Düşmeyi anlat dedi bana.. Düşmenin nasıl bir şey olduğunu.. Yaptığın hataların ardından, sana sunduğum laneti kabullenişini ve sonsuz düşüşünü anlat bana.. Binlerce yıllık kuraklıklardan ve her ölümlüyü binbir çileyle yok edecek acılardan geçtin.. Zihnine oyunlar oynadım.. Delirmen için neyim varsa yükledim sırtına.. Düşüşün anlam kazanmasın diye adını bile koymadım yalnızlığının.. Sadece fiile odaklan diye "düşmek" dedim yaptığın şeye ve sana "düşen" sıfatını ekledim kendi aklımda.. Şimdi hadi anlat dedi.. Seni en tepeye çıkardıktan sonra sonsuz yolculuğun olan düşüşe kendi elimle sunuşumdan sonra.. Neler oldu.. Anlat.. Dedi..

Binlerce yıllık bir yalınlık.. Düşüşüm sonsuz ve karanlık.. Kaç yaşındayım.. Ya da kimim bilmiyorum.. Tek bildiğim düşüşüm.. Ve yüzüme vuran sonsuzluk rüzgarı.. Yaşlanıyorum.. Farkındayım.. Düşüşüm senelerle ölçülemeyecek kadar yaşlı.. Ellerinden kaydığım bir bütünün, şimdi ufalanmak için zamana kafa tutan son parçasıyım sadece.. Yeniden ve yeniden içinin sonsuzluklarına düşüşüm.. Zihnim binlerce hikayeyle bulanmış durumda.. Gözlerim kapalı.. Ya da kapalı olduğunu sanmama yetecek kadar karanlık düştüğüm delik.. Karanlık öyle huzursuz ve yırtıcı ki.. Aydınlık eski hikayelerde anlatılan bir efsane sadece.. Bilmiyorum, en son ne zaman gerçekten hava doldurdum ciğerlerimi.. Umutsuzluk ve hayal kırıklıkları soluyorum.. Damarlarım düşmenin verdiği acıyla belli belirsiz düğümler oluşturmuş tenimin hemen dibinde.. Aslında öyle anlamsız ki düşüşüm.. Sanki yükseliyorum belki de.. Bilmiyorum.. Aşağısı ve yukarısı anlamını yitireli çok oldu.. Sadece düşüyorum..

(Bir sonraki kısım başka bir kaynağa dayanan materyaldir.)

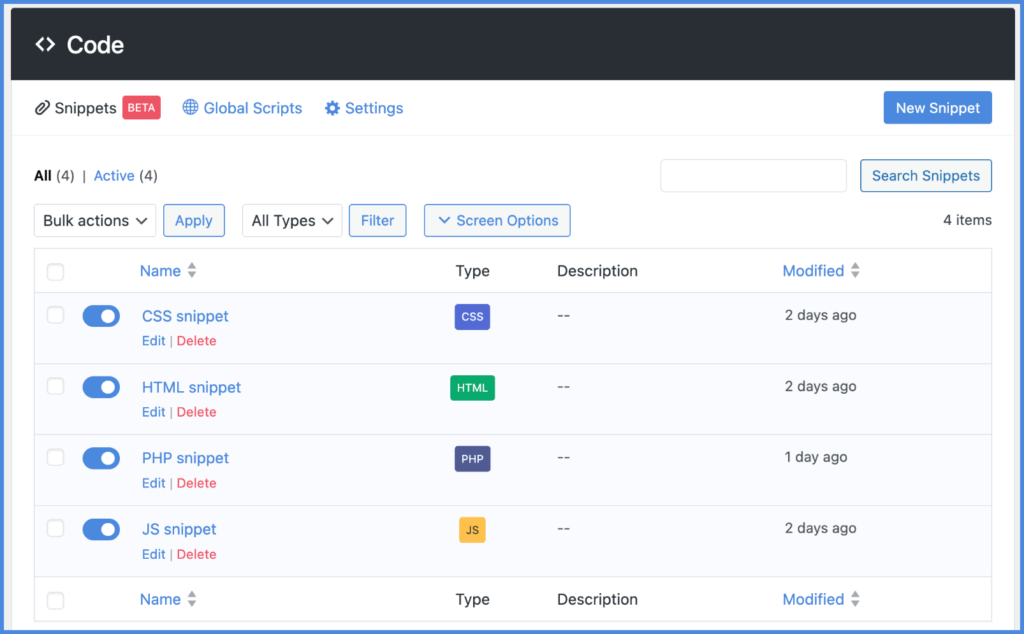Switch to the Active snippets view
Viewport: 1024px width, 634px height.
(x=114, y=175)
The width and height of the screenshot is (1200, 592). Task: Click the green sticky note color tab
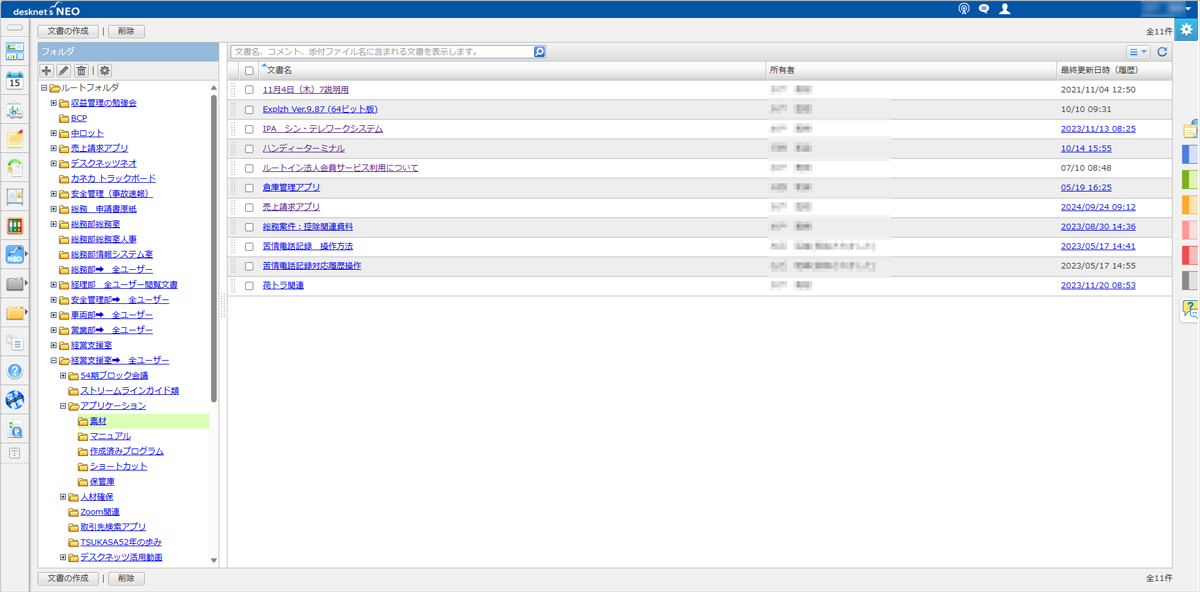[1190, 180]
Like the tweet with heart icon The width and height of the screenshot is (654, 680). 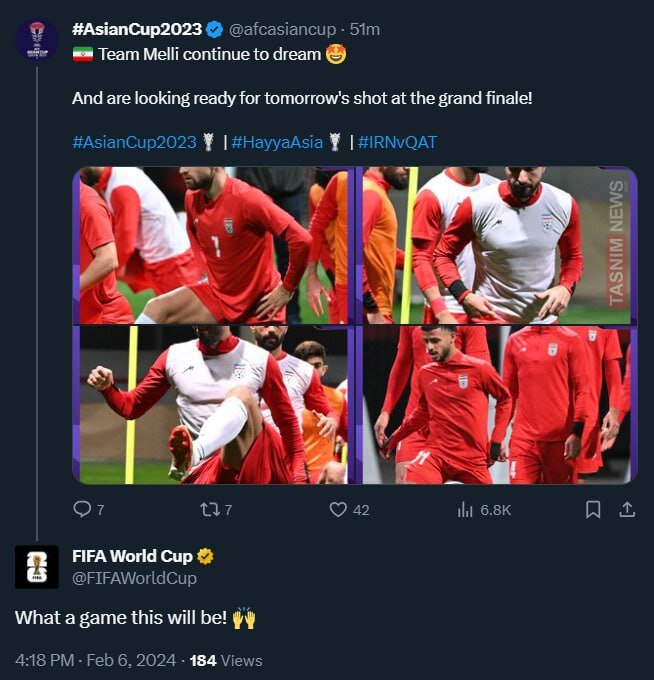click(338, 510)
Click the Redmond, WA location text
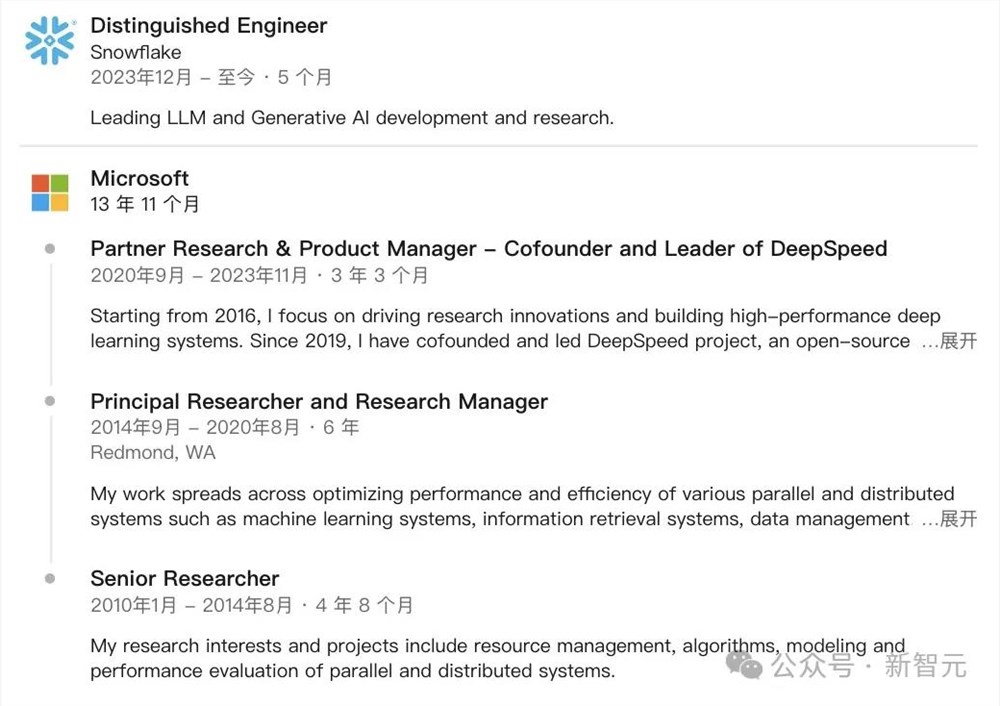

Sen.. Büyük günahların ve sadece ziyan olmuş halkların sırtına yüklenebilecek acılarınla.. Bunca yıl.. Bunca zaman.. Ve bunca hayat.. Binlerce ölümün ve doğumunla.. Sen.. Bir parça.. Zerre belki.. Zamanla yaşıt düşüşün.. Kadim çağların en eski efsanesi.. Anlat.. Bana daha fazla anlat.. Cinayet mahaline dönen bir katil kadar umut dolu gözlerim.. Bana ölümlerini ve doğumlarını anlat.. Seni dönüştürdüğüm bu "şey" i anlat.. Yokluğa gidişin ve varlığı yeniden doğuruşunu anlat.. Binlerce umut yükleyişini, kalp denebilecek organlarına ve ardından her birini gözlerinin önünde kaybedişini.. Umutsuzluğunu anlat.. Hadi.. Artık hissizleşmiş ruhunu bana tekrar aç ve küllerinden yaradılışının hakkını vermek için bana anlat..

Düşüşün en kötü yanı.. Belki de sadece her an sona erecek diye düşündürmesi. Her an "işte bitti" diye içimden geçirişim.. Oysa yanılsamalar.. Düşüş insan elinden çıkan bir şey değil.. Tanrı başrolu kendine biçmiş.. Düşüşüm ezeli.. Sonunu beklemek düşüşten daha büyük bir işkence.. Acıların bedenime uzun zaman önce etki etmeyi bıraktı.. Ölümler gördüm.. Ruhum katlanır sandım binlercesinden sonra.. Ama sevdiklerim öldü.. Hayallerimde dostları öldürdüm ellerimle.. Kadınımı.. Ailem.. Ve gökyüzü kırmızı bir hal aldı kararmadan evvel.. Tüm umutlarım işte o kızıllıkta asılı kaldı.. Çürüdüm.. Düşerken binlerce defa çürüdüm.. Ve binlerce kere yeniden yaradıldım.. Neresi yukarısı ya da neresi aşşağısı.. Neden bu lanet.. Sonsuzluğumda ızdırabıma alışamazken.. Şimdi yeniden bir dirilişle, düştüğümün karşısına dikilmem neden..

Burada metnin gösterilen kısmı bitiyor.